▸ **PROMPT**
Every record below should be repeated word for word, with the pictures left out.

(Stored records)

********

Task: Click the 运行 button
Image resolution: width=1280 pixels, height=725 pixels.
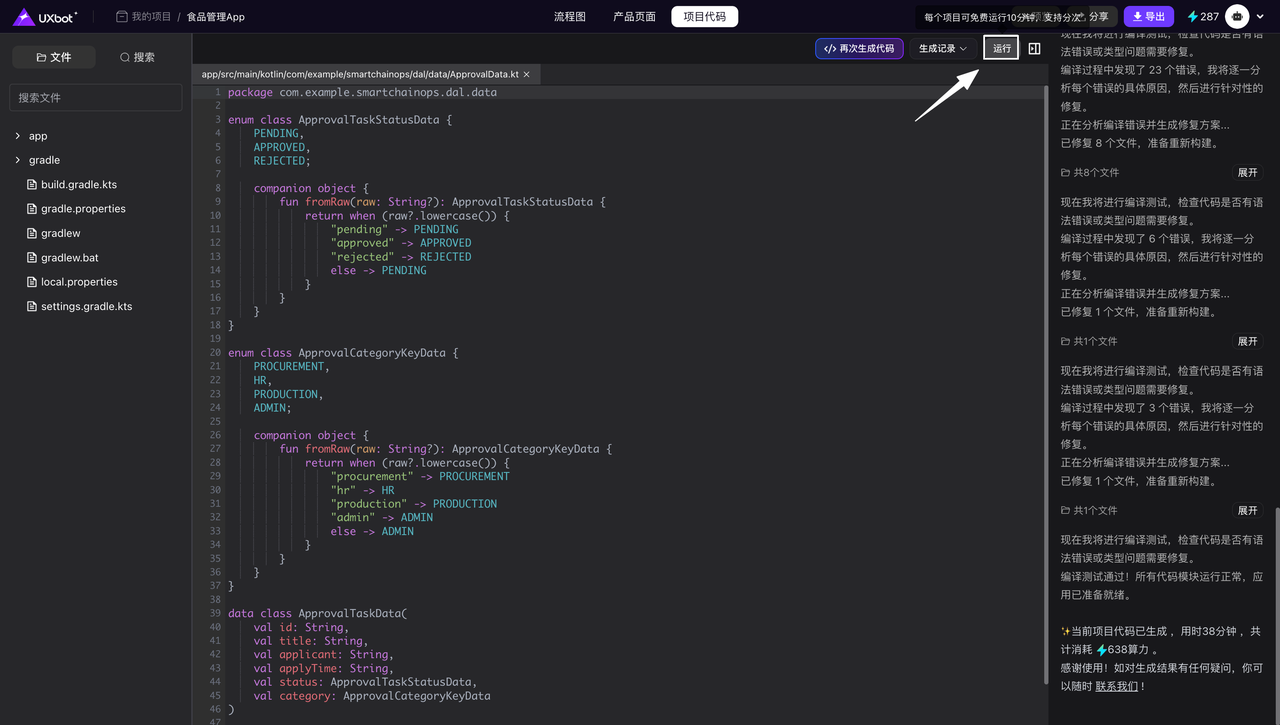Action: point(1001,48)
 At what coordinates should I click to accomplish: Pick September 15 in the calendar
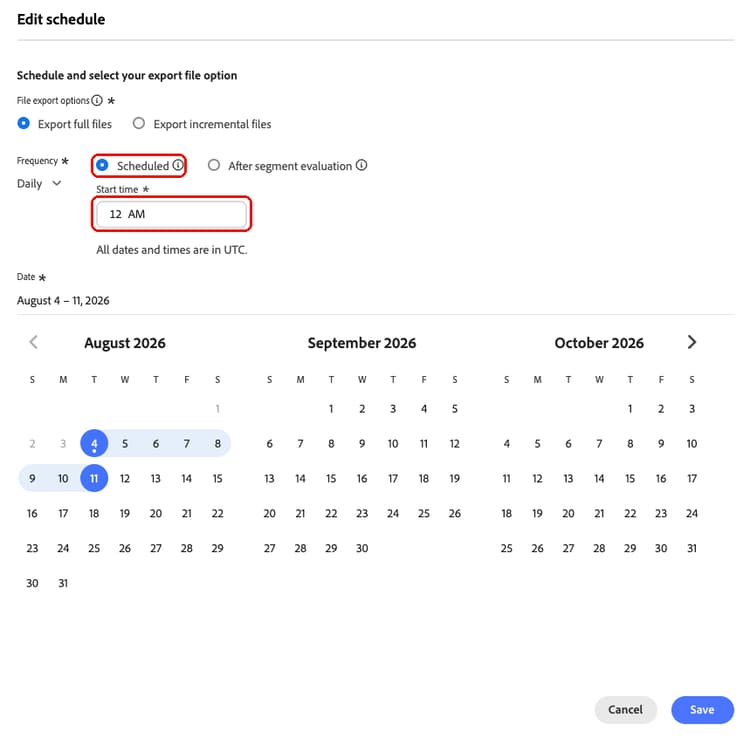click(x=331, y=478)
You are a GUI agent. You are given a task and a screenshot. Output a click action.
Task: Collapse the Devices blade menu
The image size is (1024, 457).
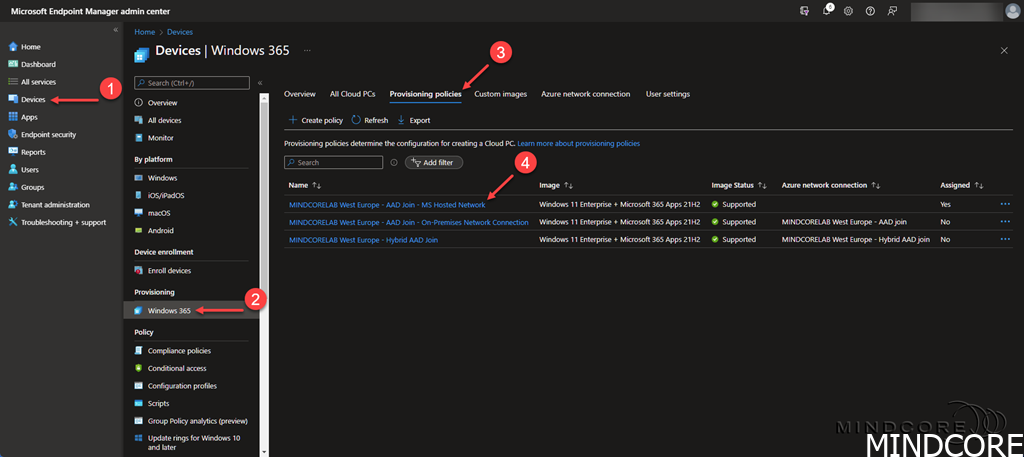coord(259,83)
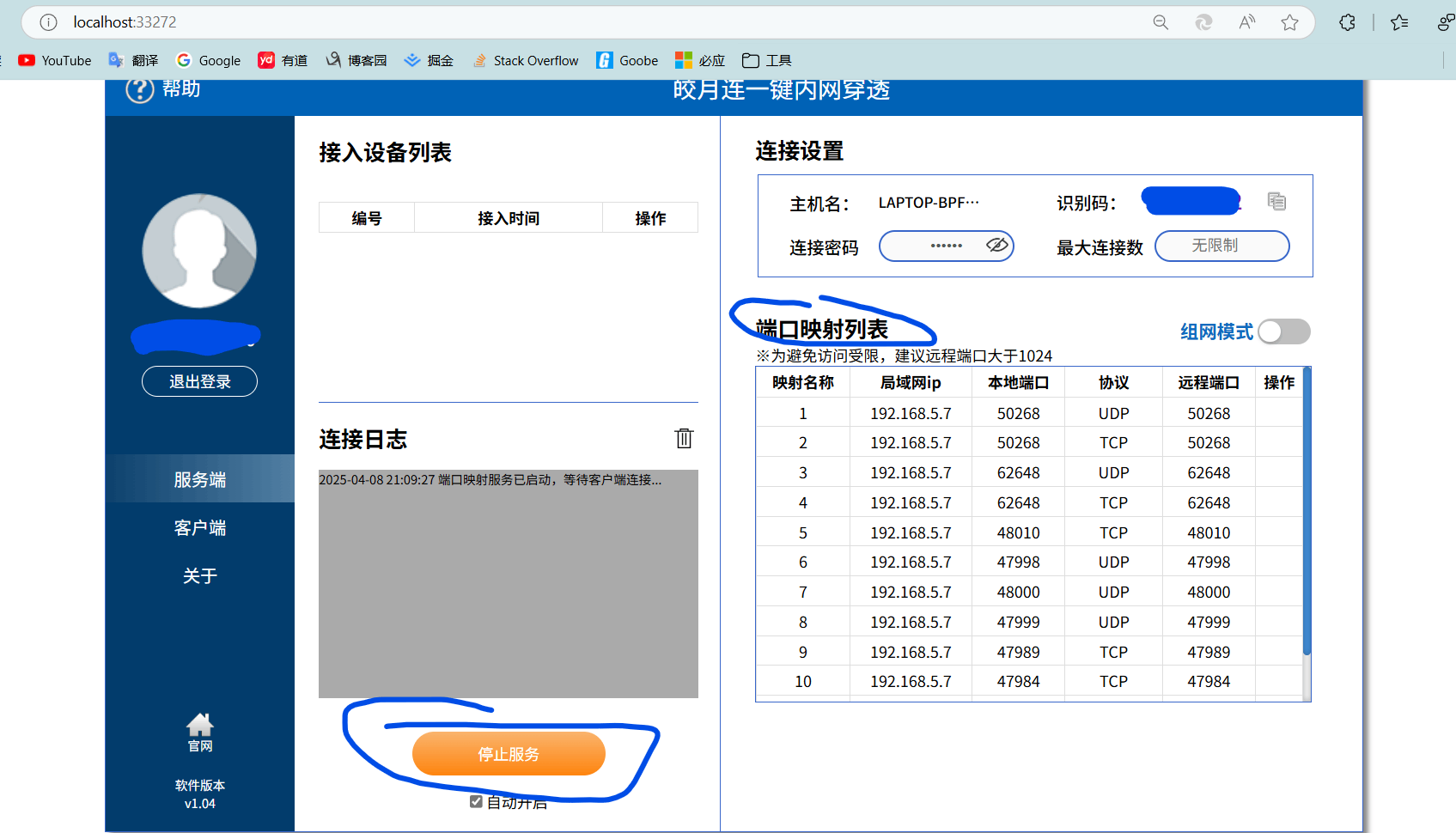The image size is (1456, 833).
Task: Open the About section in the sidebar
Action: [199, 575]
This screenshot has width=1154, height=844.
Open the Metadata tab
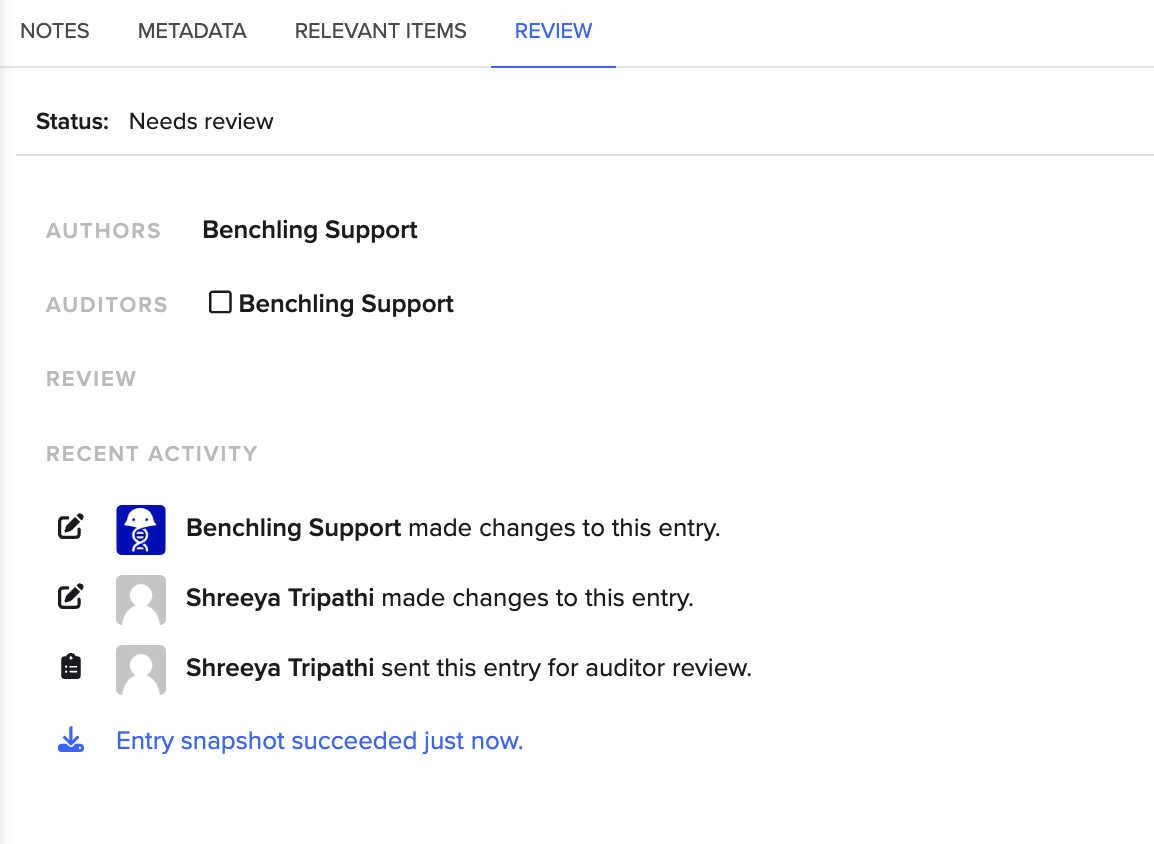click(192, 31)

********

▸ **RESPONSE**
Task: Click the 运行 button
Image resolution: width=1280 pixels, height=725 pixels.
Action: point(1001,48)
 At what coordinates should I click to accomplish: Pick September 15 in the calendar
click(x=331, y=478)
You are a GUI agent. You are given a task and a screenshot. Output a click action.
Task: Collapse the Devices blade menu
The image size is (1024, 457).
coord(259,83)
The image size is (1456, 833).
Task: Open the About section in the sidebar
Action: [199, 575]
This screenshot has width=1154, height=844.
Open the Metadata tab
click(192, 31)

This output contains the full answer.